In diesem Zusammenhang, und dies nur am Rande, zeigt nach einem Bericht der „WirtschaftsWoche“ eine Studie, dass Superreiche wie Milliardäre und Multimillionäre 26 bzw. 29 Prozent Steuern zahlen, während Mittelstandsfamilien 43 Prozent zahlen müssen.
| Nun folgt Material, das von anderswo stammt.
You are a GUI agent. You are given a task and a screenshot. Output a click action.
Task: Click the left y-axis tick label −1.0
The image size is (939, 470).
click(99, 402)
Das Thema Steuergerechtigkeit muss deshalb insbesondere für die Sozialdemokraten künftig mit vorn auf der Agenda stehen. 
Auch eine aktuelle Studie der Hans-Böckler-Stiftung zur sozialen Ungleichheit kommt zu dem Ergebnis, dass die Ungleichheit bei den Einkommen größer wird, die Angst der Menschen vor dem Abstieg wächst und das Vertrauen in die Institutionen zu sinken droht. 
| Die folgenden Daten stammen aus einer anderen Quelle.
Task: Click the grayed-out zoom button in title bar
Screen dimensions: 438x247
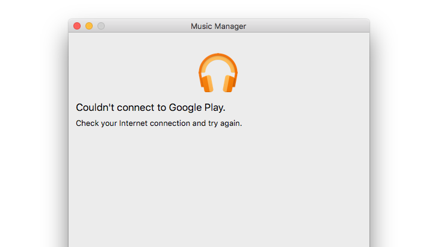Action: coord(101,26)
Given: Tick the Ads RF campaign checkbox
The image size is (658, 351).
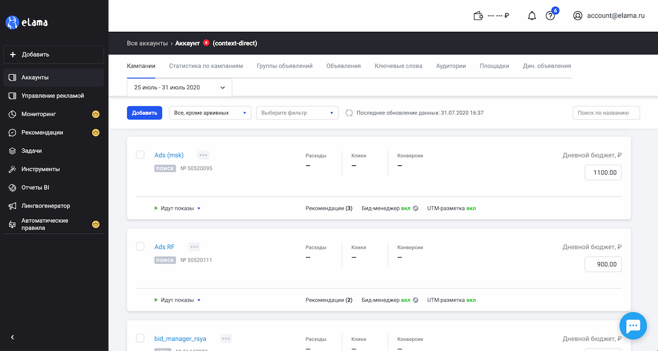Looking at the screenshot, I should (140, 246).
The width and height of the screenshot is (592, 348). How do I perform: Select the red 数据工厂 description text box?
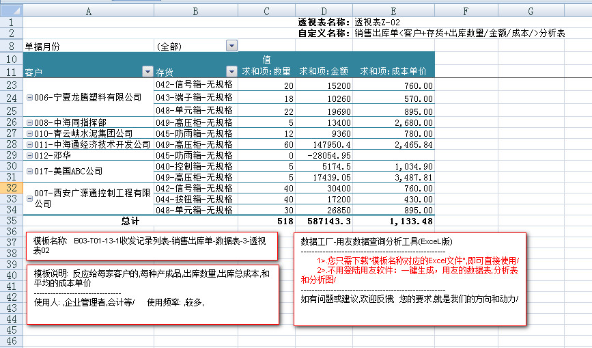coord(410,279)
Aber, dies gehört auch zur Wahrheit: Angesichts der immensen auch finanziellen Herausforderungen müssen die Grenzen des Sozialstaats neu ausgelotet werden. Es ist an der Zeit sich von der Vorstellung eines all umfassenden Sozialstaats, der alle Lebensrisiken seiner Bürgerinnen und Bürger absichern soll, zu verabschieden.

Wie geht es nun weiter? Olaf Scholz wird am 16. Dezember die Vertrauensfrage stellen, Wahltermin ist der 23. Februar 2025. Vermutlich wird Olaf Scholz für seine SPD als Kanzlerkandidat noch den Wahlkampf bestreiten. Nach den aktuellen Umfragen wird er jedoch scheitern. Wunder gibt es eben nicht immer wieder. Es dürfte das Ende seiner politischen Karriere sein, die vor mehr als 40 Jahren begann. Verteidigungsminister Boris Pistorius, immer noch der beliebteste Politiker, dürfte im Falle einer Koalition aus CDU und SPD sicher eine gewichtige Rolle spielen, vielleicht sogar als Vizekanzler. Vor diesem Hintergrund ist auch nicht – wie von manchen Genossinnen und Genossen gefordert – als Kanzlerkandidat angetreten. Dabei hätte er nur verlieren können.